Si la belle est allée se compromettre dans ce grand ratage que fut Aeon Flux, elle revenait avec l'affaire Josey Aimes dans le rôle d'une femme qui décide de braver le harcèlement sexuel dont elle est victime dans la mine où elle travaille, en portant l'affaire devant la justice. Consacrant une fois de plus de toute sa sensibilité à ce rôle, encore à contre emploi, l'actrice prouve que la force de son jeu ne vient pas forcément de la transformation spectaculaire qu'elle s'est imposée pour Monster mais de son implication totale, de l'émotion qu'elle dégage, qui va bien au delà de son physique. Elle se concentre sur l'émotion, la psychologie, les motivations qui animent son personnage, refusant tout artifice et tout maquillage pour servir au mieux la conviction qu'elle porte et qu'elle incarne. Dans la peau de cette femme simple et battue par son mari, acculée par les circonstances, on oublie totalement l'icône glamour et on entre dans le quotidien implacable et dur d'une femme courageuse qui doit se battre constamment pour exister et conserver sa dignité. Le film a ses défauts (une fin très hollywoodienne) mais il est riche de ses personnages et de son casting qui offre de vrais moments de grâce (grâce à Sissy Spacek, Frances McDormand et Richard Jenkins).

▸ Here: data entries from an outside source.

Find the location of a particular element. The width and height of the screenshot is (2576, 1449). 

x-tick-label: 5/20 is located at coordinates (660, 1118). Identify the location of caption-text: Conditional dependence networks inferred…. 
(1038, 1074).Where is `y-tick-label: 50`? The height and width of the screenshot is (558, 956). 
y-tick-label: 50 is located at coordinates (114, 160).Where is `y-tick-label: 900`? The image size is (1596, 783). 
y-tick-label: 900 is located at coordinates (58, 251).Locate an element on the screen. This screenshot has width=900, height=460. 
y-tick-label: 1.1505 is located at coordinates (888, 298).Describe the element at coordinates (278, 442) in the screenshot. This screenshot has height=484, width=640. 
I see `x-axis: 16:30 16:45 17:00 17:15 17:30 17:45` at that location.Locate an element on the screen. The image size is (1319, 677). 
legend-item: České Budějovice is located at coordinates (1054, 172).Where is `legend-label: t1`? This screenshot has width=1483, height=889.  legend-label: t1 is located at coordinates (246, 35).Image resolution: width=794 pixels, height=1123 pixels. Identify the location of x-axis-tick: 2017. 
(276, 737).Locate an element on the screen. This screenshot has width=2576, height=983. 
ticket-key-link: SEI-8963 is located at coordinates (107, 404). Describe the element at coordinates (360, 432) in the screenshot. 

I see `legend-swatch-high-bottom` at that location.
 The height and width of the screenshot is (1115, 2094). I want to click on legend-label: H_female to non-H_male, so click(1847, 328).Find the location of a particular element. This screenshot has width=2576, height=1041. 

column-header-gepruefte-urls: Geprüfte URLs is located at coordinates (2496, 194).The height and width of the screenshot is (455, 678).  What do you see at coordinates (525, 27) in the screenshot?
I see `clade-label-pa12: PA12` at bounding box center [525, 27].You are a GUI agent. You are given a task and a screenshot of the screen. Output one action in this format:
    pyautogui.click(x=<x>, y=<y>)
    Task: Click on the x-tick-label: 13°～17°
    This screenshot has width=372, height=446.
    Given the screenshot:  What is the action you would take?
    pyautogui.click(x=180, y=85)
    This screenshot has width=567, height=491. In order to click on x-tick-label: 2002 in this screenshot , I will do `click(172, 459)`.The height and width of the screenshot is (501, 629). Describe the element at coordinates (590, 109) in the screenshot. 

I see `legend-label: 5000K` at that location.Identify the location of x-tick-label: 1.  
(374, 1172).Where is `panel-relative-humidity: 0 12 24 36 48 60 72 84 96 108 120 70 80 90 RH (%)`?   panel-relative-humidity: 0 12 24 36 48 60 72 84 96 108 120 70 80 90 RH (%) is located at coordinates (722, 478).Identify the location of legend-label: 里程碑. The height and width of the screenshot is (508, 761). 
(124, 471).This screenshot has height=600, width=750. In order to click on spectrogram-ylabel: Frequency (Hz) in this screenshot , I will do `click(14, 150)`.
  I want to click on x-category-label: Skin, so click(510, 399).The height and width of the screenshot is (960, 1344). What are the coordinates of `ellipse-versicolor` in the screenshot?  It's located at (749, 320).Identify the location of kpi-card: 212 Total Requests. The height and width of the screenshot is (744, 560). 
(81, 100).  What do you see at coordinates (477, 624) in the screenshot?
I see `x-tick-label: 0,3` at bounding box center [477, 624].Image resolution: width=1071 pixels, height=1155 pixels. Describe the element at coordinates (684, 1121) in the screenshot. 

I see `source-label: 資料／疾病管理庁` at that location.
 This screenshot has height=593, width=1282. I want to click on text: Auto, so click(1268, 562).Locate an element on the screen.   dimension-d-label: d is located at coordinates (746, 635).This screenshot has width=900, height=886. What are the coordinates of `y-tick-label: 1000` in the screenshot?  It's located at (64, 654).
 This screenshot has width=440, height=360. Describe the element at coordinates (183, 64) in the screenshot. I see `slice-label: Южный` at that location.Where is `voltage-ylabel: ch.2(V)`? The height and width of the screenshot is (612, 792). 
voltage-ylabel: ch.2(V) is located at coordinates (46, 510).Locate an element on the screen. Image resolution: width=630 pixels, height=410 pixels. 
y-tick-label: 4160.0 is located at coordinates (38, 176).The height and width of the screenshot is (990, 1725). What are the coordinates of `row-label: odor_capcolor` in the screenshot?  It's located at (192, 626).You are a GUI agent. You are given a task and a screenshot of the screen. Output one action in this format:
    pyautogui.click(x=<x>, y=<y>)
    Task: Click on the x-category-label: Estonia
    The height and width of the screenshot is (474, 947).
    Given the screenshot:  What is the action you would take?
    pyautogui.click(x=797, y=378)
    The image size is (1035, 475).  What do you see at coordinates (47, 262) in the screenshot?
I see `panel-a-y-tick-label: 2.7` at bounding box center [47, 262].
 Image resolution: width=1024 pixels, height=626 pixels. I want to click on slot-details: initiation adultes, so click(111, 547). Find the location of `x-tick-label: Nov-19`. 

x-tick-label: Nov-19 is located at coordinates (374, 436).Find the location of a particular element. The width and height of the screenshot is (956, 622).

Il y a de l'engagement dans la manière sobre dont Theron investit ses rôles, s'y plongeant corps et âme, avec une manière subtile de défendre ses convictions en les suggérant par la destinée d'un personnage. C'est encore le cas quand on évoque les vétérans négligés à leur retour d'Irak dans La Vallée d'Elah de Paul Haggis.